The Washington PostDemocracy Dies in Darkness

Clinton knocks Bush’s ‘Right to Rise’ pitch in National Urban League speech

Democratic presidential candidate Hillary Clinton speaks at the National Urban League's conference in Fort Lauderdale, Florida July 31, 2015. REUTERS/Andrew Innerarity

FORT LAUDERDALE, Fla. -- Democratic presidential front-runner Hillary Rodham Clinton, speaking to a mostly African American crowd here Friday morning, decried racial inequality and took an indirect swipe at Republican rival Jeb Bush, who will speak here later in the morning.

"The opportunity gap that America is facing is not just about economic inequality," said Clinton, mentioning the central theme of Democratic rival Bernie Sanders. "It is about racial inequality."

Clinton saved her most pointed criticism for Bush. While she did not mention his name, she called out "Right to Rise," the name of the pro-Bush super PAC operated by his top allies.

"I don't think you can credibly say that everyone has a right to rise and then say you're for phasing out Medicare or for repealing Obamacare," she said. "People can't rise when they can't afford health care."

She added: "And you cannot seriously talk about the right to rise and support laws that deny the right to vote."

And later: "What people say matters, but what they do matters more."

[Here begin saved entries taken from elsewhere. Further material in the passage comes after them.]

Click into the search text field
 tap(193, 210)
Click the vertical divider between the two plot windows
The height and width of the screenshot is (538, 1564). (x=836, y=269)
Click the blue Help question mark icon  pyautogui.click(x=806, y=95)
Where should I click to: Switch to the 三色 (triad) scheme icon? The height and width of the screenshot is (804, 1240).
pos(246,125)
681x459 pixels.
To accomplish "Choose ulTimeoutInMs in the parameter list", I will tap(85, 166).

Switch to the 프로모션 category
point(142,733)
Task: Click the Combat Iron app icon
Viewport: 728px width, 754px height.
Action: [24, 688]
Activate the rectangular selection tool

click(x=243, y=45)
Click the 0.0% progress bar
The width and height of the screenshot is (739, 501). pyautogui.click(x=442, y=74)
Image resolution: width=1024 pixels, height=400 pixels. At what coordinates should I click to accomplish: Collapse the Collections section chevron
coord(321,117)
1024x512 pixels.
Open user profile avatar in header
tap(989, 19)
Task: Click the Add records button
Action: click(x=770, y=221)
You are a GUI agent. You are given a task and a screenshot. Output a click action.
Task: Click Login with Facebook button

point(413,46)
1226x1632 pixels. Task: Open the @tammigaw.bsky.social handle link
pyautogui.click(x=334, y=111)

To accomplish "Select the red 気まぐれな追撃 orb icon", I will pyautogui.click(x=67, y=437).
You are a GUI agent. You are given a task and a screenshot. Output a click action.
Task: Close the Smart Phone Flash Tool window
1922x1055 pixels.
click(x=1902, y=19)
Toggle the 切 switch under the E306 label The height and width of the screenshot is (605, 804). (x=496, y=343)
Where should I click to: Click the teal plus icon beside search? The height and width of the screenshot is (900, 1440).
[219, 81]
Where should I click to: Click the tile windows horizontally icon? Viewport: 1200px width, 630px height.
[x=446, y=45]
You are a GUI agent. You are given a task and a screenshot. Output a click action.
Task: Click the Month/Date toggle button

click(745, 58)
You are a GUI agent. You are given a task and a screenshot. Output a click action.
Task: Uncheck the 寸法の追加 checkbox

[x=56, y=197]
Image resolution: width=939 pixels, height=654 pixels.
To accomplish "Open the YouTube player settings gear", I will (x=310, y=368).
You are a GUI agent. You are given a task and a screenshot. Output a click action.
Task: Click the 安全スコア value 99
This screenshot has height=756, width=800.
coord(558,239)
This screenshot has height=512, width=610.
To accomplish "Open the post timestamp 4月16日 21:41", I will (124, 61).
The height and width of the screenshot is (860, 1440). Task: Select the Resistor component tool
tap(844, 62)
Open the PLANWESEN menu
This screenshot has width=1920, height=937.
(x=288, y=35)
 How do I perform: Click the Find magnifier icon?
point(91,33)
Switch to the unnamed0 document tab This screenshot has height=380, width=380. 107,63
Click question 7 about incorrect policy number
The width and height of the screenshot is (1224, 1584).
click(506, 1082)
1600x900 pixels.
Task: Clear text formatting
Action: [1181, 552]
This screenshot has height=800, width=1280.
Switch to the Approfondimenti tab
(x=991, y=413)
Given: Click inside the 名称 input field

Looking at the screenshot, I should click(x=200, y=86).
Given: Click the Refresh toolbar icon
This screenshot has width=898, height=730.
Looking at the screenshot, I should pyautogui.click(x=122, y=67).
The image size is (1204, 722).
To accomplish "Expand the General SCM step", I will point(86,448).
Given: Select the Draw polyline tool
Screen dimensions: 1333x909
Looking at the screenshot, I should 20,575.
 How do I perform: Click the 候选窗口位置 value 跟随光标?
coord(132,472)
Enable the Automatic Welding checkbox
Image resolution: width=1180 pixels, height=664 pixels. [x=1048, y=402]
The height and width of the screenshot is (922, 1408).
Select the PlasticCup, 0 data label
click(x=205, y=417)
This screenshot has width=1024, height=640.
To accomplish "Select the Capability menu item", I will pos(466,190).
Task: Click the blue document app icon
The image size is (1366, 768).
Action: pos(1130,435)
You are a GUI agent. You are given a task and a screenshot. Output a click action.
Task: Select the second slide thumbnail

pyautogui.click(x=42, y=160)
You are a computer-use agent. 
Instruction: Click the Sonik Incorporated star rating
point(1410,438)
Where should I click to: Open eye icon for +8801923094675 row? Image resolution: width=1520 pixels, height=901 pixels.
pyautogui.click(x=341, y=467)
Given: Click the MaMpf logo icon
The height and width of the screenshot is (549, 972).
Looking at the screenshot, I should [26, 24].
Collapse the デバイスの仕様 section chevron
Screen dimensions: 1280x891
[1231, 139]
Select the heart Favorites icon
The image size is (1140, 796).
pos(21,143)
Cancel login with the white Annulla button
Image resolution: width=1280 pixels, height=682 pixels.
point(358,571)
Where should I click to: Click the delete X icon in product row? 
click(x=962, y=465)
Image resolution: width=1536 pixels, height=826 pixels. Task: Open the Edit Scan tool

Clinton made her remarks at the National Urban League's annual conference. In addition to Bush and GOP presidential candidate Ben Carson, Democratic rivals Martin O'Malley and Sanders are also speaking at the gathering.

Bush spokesman Tim Miller responded to Clinton, tweeting, "Clintonesque move to pass over chance to unite in favor of a false cheap shot. When you have no record of accomplishment to point to...."

In her speech, Clinton mentioned the Black Lives Matter movement and cited by name Trayvon Martin, Sandra Bland and other African Americans whose deaths set off national controversies involving race, gun violence and law enforcement.

"Race still plays a significant role in determining who gets ahead in America and who gets left behind," said Clinton.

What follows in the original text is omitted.